Consignes:
1) D'après le récit sur le blocus des écoles d'architecture, dans quel quartier de Paris se situe l'école Malaquais ?
2) Prolongez le récit sur le blocus des écoles d'architecture au-delà de sa dernière phrase.

Alors que le mouvement de contestation se poursuit un peu partout dans l’Hexagone contre la réforme des retraites, les écoles d’architecture elles aussi ferment temporairement leurs portes. Que se passe-t-il dans les coulisses du blocus ? Chroniques est allé voir. Récit.
Direction la prestigieuse école Malaquais, en plein quartier de Saint-Germain-Des-Prés à Paris. Si des étudiants de l’école prennent part aux manifestations, ils s’organisent aussi au sein de leur établissement pour faire entendre leur colère. Et le manque de moyens ou le 49.3 n’est pas forcément ce qui les préoccupe le plus.
Chroniques est chaleureusement accueilli par Guénael, agent d’accueil de longue date au sein de l’école et très impliqué dans la vie universitaire. Il se plaint que les journalistes ne se pressent pas vraiment pour rencontrer les étudiants de Malaquais et écouter leurs revendications. « Vous arrivez au bon moment, ils sont en pleine AG ! ». Question de flair : le bureau des étudiants se rassemble généralement en début de semaine.

Données:
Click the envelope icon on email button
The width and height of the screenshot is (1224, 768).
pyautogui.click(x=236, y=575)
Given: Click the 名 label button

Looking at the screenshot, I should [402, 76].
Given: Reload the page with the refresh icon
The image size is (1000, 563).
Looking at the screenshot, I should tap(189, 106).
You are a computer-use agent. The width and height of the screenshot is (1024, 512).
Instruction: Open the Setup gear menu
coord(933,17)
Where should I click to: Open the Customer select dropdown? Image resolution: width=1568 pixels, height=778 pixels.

Réponses:
1) Dans le quartier de Saint-Germain-des-Prés.

2)
En m’accompagnant dans les allées de l’école des Beaux-Arts qui mène jusqu’aux bâtiments de l’Ensa, Guénael est loquace. Plutôt que le mouvement de contestation contre le 49.3, c’est un sujet encore plus préoccupant, selon lui, qui semble le tourmenter. « J’espère que vous allez en parler car ce n’est pas assez mis en avant dans les médias. On a un énorme problème de harcèlement au sein de l’école. On subit un véritable ‘mandarinat’ depuis des années avec certains professeurs qui se sentent tout puissants et prennent leurs étudiants pour des esclaves. Le harcèlement moral est très fréquent et les cas de harcèlement sexuel se multiplient. On a même eu un cas d’agression l’année dernière ».* Ambiance, ambiance. Où sommes-nous, sur la planète Zorg ?
Autre sujet de préoccupation selon lui, la valeur des diplômes qui se dégrade. « Techniquement aujourd’hui, on forme quasi exclusivement des assistants d’agence et non des architectes. Pour pouvoir signer ses plans, un étudiant qui a fini ses études doit faire une HMNOP (formation de l’Architecte diplômé d’État à l’Habilitation à l’exercice de la Maîtrise d’Œuvre en son nom Propre), à savoir une année supplémentaire à l’issue de laquelle il n’est même pas sûr d’avoir réellement le droit de construire ». La profession perdrait donc de son prestige.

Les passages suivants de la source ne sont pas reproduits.